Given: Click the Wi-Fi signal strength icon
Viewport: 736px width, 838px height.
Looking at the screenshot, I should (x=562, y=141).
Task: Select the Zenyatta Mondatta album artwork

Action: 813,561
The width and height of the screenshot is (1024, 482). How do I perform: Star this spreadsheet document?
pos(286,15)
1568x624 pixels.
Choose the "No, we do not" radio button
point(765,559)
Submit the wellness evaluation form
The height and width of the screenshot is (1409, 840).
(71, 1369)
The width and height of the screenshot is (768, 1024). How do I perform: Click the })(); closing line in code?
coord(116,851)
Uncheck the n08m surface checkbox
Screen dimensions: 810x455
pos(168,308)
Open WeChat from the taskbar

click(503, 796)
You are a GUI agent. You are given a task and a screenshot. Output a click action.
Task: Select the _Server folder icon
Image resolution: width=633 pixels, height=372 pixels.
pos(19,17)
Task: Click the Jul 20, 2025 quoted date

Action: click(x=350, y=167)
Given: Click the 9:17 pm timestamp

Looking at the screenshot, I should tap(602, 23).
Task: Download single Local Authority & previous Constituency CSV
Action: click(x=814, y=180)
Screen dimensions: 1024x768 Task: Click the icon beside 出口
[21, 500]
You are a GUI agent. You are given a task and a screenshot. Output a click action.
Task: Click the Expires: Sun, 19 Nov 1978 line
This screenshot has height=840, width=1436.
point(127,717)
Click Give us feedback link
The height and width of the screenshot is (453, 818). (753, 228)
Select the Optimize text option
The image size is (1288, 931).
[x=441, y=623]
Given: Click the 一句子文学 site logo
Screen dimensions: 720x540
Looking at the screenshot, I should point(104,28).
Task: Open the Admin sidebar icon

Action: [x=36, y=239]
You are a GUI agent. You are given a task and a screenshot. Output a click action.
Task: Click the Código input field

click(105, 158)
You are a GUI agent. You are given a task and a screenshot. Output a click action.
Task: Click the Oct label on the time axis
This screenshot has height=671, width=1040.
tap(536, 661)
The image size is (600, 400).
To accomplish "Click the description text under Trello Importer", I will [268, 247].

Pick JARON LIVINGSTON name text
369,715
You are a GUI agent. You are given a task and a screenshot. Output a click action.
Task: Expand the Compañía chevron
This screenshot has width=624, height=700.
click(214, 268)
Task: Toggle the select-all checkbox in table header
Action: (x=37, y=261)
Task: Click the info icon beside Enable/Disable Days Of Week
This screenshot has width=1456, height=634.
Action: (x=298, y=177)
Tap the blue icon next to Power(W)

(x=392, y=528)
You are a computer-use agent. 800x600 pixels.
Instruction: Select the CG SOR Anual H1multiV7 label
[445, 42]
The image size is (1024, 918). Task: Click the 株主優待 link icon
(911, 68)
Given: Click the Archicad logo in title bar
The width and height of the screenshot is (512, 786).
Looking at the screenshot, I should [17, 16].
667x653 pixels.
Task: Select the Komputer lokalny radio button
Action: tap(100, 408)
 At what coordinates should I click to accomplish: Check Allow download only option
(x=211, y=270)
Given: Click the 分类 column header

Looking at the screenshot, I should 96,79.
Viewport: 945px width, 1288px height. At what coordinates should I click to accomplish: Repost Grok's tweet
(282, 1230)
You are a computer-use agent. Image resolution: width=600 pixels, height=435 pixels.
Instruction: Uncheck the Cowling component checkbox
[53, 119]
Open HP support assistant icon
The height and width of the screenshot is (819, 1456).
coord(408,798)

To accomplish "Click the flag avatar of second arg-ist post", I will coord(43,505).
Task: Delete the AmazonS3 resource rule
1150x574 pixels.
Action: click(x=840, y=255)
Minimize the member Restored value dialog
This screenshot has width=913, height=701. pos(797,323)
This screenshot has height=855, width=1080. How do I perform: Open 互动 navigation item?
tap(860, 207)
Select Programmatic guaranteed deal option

# # # # # # #

Tally the lines of the listing in which the word "computer" occurs, and state the total alone.

**Solution:** 2